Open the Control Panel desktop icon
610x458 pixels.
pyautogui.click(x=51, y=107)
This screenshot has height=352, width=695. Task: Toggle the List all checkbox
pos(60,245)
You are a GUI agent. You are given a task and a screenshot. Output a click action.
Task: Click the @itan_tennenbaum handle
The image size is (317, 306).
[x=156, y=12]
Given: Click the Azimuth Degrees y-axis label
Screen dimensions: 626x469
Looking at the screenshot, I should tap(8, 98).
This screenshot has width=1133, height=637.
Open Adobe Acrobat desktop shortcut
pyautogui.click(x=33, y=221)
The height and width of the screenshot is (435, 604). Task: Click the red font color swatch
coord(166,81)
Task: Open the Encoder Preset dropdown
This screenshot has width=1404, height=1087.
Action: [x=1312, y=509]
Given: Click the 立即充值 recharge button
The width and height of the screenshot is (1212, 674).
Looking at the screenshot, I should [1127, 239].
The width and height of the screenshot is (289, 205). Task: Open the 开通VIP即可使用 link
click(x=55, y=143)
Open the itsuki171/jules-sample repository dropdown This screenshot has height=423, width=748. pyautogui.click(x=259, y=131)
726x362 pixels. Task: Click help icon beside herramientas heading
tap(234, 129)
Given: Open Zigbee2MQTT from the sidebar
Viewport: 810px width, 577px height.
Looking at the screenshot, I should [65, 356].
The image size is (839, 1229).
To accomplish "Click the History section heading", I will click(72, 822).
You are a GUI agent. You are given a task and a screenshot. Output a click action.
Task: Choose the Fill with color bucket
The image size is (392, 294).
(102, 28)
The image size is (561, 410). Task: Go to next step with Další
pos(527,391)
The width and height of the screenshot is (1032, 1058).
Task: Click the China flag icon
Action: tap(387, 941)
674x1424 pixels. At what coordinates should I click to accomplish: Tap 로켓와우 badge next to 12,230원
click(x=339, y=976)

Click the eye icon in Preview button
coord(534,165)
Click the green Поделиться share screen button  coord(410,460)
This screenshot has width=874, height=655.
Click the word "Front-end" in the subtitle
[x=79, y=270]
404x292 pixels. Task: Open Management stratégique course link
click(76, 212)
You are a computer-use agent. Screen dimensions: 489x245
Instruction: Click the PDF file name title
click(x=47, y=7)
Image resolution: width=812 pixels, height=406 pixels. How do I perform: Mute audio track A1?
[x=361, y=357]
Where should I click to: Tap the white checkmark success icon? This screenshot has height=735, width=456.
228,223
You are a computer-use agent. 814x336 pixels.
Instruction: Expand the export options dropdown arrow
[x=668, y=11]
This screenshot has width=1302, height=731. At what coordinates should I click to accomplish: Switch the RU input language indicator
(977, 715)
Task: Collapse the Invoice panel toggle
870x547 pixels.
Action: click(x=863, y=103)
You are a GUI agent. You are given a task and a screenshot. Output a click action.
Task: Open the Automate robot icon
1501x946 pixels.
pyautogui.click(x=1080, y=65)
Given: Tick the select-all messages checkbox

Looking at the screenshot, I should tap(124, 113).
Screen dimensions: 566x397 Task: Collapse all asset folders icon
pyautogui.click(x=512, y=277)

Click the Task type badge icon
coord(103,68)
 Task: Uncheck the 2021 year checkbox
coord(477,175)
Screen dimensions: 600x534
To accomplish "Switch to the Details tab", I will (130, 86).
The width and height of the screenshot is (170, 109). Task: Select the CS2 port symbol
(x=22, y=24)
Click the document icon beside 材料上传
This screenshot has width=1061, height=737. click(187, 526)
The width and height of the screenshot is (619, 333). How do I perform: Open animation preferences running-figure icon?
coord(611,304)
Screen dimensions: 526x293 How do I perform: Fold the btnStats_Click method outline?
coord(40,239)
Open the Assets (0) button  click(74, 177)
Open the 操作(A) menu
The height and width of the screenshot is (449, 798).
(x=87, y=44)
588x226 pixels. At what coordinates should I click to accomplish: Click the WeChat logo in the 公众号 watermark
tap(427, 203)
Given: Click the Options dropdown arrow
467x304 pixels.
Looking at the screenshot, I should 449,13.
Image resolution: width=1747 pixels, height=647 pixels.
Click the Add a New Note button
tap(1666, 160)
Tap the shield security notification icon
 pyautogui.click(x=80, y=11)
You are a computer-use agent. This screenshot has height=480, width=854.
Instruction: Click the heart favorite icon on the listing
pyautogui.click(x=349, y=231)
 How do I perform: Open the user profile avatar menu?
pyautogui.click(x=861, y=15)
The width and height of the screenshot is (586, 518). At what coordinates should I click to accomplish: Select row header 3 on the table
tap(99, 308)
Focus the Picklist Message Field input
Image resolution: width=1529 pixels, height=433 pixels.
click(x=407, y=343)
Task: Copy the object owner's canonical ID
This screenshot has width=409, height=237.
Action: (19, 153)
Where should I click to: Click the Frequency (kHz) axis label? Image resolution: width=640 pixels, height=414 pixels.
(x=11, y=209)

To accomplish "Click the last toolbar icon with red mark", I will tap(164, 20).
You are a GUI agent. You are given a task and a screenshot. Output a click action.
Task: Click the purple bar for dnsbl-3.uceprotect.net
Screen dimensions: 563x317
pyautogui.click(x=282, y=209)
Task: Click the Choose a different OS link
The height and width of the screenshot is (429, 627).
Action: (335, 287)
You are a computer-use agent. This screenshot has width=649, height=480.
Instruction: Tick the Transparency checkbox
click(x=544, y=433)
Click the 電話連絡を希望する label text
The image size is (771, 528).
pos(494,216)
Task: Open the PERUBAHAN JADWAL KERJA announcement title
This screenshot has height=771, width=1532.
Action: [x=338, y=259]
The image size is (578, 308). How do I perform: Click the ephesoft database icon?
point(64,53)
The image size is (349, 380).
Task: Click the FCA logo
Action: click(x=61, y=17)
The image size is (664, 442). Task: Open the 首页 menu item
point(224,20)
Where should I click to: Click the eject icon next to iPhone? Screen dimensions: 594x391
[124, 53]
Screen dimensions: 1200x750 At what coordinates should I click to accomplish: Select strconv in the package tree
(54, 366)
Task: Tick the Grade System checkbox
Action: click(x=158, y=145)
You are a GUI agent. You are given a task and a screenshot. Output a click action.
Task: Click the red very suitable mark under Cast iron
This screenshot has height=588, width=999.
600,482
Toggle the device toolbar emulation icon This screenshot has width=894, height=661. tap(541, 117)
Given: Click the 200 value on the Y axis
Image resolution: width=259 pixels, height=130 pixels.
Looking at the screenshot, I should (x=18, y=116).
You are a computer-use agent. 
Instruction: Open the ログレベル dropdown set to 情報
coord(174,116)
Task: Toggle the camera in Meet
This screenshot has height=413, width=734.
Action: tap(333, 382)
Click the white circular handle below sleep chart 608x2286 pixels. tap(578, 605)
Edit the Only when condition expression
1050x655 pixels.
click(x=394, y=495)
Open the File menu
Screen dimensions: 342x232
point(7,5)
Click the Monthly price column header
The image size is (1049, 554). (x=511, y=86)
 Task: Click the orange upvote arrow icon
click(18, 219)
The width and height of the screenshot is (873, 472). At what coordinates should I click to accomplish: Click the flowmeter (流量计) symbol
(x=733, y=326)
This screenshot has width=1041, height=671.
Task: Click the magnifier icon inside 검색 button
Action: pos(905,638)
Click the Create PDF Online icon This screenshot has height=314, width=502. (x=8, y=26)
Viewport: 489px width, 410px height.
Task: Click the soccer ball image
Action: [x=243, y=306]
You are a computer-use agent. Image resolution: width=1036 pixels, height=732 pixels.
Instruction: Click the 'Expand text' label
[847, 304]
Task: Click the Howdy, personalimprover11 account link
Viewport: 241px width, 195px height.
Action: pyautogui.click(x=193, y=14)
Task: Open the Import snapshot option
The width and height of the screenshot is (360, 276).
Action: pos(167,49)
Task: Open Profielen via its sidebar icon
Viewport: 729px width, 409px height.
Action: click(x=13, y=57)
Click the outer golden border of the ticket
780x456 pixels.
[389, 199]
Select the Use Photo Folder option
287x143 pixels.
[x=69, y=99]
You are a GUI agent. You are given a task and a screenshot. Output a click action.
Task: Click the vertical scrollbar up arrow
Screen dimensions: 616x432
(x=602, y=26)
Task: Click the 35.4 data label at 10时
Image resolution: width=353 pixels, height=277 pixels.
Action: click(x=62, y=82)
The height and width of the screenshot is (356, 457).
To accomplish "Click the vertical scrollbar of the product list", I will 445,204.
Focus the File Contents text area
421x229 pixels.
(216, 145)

_PROBLEM:_
Output the lines above between the one holding "The width and height of the screenshot is (1212, 674)." and the one holding "Given: Open Zigbee2MQTT from the sidebar", inclusive, with nothing before or after them.

_TASK OUTPUT:_
The width and height of the screenshot is (1212, 674).
Looking at the screenshot, I should [1127, 239].
The width and height of the screenshot is (289, 205). Task: Open the 开通VIP即可使用 link
click(x=55, y=143)
Open the itsuki171/jules-sample repository dropdown This screenshot has height=423, width=748. pyautogui.click(x=259, y=131)
726x362 pixels. Task: Click help icon beside herramientas heading
tap(234, 129)
Given: Open Zigbee2MQTT from the sidebar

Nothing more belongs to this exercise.